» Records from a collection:
=== Section Start ===
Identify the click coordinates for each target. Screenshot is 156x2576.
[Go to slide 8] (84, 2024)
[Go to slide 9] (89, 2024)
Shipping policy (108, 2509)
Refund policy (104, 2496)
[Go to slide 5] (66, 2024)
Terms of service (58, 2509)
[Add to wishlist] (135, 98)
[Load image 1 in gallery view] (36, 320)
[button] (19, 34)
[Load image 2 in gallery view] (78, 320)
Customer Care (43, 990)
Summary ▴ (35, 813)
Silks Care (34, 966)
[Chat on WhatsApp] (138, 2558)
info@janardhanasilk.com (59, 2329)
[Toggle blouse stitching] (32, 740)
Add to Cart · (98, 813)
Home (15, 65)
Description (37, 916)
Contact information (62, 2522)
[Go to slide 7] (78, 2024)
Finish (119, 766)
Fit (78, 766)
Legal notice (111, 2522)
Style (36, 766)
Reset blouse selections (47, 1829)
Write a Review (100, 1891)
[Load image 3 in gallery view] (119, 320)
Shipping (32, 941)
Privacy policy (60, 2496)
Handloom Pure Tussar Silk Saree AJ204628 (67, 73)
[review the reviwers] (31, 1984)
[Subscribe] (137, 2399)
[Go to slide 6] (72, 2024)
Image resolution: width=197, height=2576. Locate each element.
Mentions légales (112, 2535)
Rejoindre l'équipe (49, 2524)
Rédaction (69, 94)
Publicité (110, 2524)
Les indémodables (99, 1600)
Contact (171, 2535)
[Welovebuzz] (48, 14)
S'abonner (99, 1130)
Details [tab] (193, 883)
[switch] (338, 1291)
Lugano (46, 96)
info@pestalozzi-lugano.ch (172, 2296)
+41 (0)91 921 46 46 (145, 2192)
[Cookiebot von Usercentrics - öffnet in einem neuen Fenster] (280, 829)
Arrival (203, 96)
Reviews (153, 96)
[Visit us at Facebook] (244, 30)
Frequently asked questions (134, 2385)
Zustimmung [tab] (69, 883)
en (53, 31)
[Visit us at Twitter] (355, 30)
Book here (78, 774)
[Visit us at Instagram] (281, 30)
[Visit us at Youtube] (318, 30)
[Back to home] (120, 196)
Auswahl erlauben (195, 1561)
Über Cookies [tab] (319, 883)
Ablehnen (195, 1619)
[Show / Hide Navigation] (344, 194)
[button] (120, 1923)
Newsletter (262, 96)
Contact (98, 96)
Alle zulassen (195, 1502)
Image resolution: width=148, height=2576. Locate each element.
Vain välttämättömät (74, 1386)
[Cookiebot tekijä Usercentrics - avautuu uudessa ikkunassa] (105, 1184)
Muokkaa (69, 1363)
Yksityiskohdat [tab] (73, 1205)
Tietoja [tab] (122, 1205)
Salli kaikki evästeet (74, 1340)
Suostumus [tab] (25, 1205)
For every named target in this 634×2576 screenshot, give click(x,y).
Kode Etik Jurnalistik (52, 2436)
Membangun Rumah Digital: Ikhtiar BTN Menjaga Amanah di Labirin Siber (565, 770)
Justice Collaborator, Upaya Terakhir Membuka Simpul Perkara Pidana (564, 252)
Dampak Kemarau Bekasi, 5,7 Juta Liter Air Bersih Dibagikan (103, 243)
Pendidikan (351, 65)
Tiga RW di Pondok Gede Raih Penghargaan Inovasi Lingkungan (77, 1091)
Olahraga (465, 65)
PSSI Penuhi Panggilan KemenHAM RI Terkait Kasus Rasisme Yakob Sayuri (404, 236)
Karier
=== Section End ===
» The task: An exact copy of the data is needed, running from its first line through the line that holds "[Load image 3 in gallery view] (119, 320)", and nothing beyond that.

» Response to the task:
Identify the click coordinates for each target. Screenshot is 156x2576.
[Go to slide 8] (84, 2024)
[Go to slide 9] (89, 2024)
Shipping policy (108, 2509)
Refund policy (104, 2496)
[Go to slide 5] (66, 2024)
Terms of service (58, 2509)
[Add to wishlist] (135, 98)
[Load image 1 in gallery view] (36, 320)
[button] (19, 34)
[Load image 2 in gallery view] (78, 320)
Customer Care (43, 990)
Summary ▴ (35, 813)
Silks Care (34, 966)
[Chat on WhatsApp] (138, 2558)
info@janardhanasilk.com (59, 2329)
[Toggle blouse stitching] (32, 740)
Add to Cart · (98, 813)
Home (15, 65)
Description (37, 916)
Contact information (62, 2522)
[Go to slide 7] (78, 2024)
Finish (119, 766)
Fit (78, 766)
Legal notice (111, 2522)
Style (36, 766)
Reset blouse selections (47, 1829)
Write a Review (100, 1891)
[Load image 3 in gallery view] (119, 320)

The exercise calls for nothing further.